GIVEN RECORDS:
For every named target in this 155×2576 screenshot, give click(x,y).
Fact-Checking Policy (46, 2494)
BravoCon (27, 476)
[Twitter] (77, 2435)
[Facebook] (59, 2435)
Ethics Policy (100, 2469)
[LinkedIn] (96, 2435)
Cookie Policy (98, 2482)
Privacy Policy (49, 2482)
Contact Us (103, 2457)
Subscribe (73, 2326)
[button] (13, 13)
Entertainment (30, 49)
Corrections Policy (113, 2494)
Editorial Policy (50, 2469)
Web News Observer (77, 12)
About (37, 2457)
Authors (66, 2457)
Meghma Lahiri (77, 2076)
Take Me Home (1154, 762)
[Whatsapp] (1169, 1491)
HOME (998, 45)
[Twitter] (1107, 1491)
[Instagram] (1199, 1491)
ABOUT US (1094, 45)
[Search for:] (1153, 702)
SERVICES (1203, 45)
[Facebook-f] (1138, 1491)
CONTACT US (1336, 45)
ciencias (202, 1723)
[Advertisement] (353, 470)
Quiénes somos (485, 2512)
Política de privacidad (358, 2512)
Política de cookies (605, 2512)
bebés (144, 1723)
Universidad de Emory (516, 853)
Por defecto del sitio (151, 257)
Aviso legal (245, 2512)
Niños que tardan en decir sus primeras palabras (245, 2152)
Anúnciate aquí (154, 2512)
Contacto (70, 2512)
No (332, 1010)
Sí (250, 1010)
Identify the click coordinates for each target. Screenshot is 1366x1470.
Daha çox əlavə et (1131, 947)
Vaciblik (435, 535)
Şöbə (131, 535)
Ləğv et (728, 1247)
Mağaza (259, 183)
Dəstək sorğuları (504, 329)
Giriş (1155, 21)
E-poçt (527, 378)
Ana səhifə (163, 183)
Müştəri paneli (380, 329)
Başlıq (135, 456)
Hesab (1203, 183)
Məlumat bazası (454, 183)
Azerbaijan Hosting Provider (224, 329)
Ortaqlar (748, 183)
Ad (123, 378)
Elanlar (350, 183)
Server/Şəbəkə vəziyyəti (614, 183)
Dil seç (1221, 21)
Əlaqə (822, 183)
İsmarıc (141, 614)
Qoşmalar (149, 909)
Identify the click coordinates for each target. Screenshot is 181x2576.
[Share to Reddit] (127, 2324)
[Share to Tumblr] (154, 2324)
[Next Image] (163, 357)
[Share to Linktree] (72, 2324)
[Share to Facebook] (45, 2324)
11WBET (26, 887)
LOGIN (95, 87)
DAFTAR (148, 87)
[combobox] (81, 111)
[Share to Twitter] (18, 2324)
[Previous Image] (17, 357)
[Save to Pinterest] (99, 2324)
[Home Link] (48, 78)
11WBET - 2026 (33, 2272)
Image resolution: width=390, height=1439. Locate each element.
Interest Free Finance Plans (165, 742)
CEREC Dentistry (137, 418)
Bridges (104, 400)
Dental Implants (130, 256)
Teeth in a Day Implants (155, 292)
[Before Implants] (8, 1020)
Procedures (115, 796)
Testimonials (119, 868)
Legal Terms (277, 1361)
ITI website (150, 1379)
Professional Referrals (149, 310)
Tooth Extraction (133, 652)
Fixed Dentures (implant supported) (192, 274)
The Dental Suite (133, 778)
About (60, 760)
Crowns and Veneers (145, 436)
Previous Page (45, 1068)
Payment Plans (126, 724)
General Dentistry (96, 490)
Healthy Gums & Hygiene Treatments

TASK PROMPT: For this exercise, output exactly the lines above from the line with "Take Me Home (1154, 762)" to the line with "[Home Link] (48, 78)", counting both, and leave out the rest.

EXERCISE RESPONSE:
Take Me Home (1154, 762)
[Whatsapp] (1169, 1491)
HOME (998, 45)
[Twitter] (1107, 1491)
[Instagram] (1199, 1491)
ABOUT US (1094, 45)
[Search for:] (1153, 702)
SERVICES (1203, 45)
[Facebook-f] (1138, 1491)
CONTACT US (1336, 45)
ciencias (202, 1723)
[Advertisement] (353, 470)
Quiénes somos (485, 2512)
Política de privacidad (358, 2512)
Política de cookies (605, 2512)
bebés (144, 1723)
Universidad de Emory (516, 853)
Por defecto del sitio (151, 257)
Aviso legal (245, 2512)
Niños que tardan en decir sus primeras palabras (245, 2152)
Anúnciate aquí (154, 2512)
Contacto (70, 2512)
No (332, 1010)
Sí (250, 1010)
Identify the click coordinates for each target. Screenshot is 1366x1470.
Daha çox əlavə et (1131, 947)
Vaciblik (435, 535)
Şöbə (131, 535)
Ləğv et (728, 1247)
Mağaza (259, 183)
Dəstək sorğuları (504, 329)
Giriş (1155, 21)
E-poçt (527, 378)
Ana səhifə (163, 183)
Müştəri paneli (380, 329)
Başlıq (135, 456)
Hesab (1203, 183)
Məlumat bazası (454, 183)
Azerbaijan Hosting Provider (224, 329)
Ortaqlar (748, 183)
Ad (123, 378)
Elanlar (350, 183)
Server/Şəbəkə vəziyyəti (614, 183)
Dil seç (1221, 21)
Əlaqə (822, 183)
İsmarıc (141, 614)
Qoşmalar (149, 909)
Identify the click coordinates for each target. Screenshot is 181x2576.
[Share to Reddit] (127, 2324)
[Share to Tumblr] (154, 2324)
[Next Image] (163, 357)
[Share to Linktree] (72, 2324)
[Share to Facebook] (45, 2324)
11WBET (26, 887)
LOGIN (95, 87)
DAFTAR (148, 87)
[combobox] (81, 111)
[Share to Twitter] (18, 2324)
[Previous Image] (17, 357)
[Save to Pinterest] (99, 2324)
[Home Link] (48, 78)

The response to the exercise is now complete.